• EXTRACTED ENTRIES:
=== Begin Enclosure ===

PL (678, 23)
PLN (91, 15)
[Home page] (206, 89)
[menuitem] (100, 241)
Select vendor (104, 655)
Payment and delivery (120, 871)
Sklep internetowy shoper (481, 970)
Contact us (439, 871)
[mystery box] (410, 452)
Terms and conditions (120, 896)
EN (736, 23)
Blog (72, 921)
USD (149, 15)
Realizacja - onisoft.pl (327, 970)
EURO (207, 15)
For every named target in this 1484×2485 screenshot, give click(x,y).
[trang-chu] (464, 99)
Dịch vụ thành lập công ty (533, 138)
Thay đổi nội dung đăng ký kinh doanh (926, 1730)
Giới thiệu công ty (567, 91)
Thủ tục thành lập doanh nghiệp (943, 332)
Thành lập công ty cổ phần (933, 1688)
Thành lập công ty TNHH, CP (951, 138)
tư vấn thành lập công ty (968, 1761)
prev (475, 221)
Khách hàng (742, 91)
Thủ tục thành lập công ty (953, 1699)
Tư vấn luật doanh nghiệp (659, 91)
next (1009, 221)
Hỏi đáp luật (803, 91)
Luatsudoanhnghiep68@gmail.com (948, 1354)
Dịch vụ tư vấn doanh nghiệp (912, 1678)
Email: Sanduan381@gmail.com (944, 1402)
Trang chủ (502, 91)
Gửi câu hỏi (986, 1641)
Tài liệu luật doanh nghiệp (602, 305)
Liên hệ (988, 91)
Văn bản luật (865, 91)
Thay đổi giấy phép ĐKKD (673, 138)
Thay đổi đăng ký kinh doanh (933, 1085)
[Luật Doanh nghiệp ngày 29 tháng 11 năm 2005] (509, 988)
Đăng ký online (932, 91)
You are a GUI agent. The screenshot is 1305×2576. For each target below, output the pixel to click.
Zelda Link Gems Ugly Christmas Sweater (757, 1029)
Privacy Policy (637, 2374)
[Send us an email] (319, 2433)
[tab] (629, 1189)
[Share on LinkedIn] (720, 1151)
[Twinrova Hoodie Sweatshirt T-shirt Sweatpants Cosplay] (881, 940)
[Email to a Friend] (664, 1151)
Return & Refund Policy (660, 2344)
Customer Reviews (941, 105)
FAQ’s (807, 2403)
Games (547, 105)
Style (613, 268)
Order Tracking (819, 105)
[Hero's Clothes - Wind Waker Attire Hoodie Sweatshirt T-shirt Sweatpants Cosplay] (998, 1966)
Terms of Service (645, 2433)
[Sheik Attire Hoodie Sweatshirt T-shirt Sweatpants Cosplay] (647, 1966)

=== End Enclosure ===

• THE TASK:
Select all lines in the listing above where the word "Dịch" appears, and show them.

• TASK SOLUTION:
Dịch vụ thành lập công ty (533, 138)
Dịch vụ tư vấn doanh nghiệp (912, 1678)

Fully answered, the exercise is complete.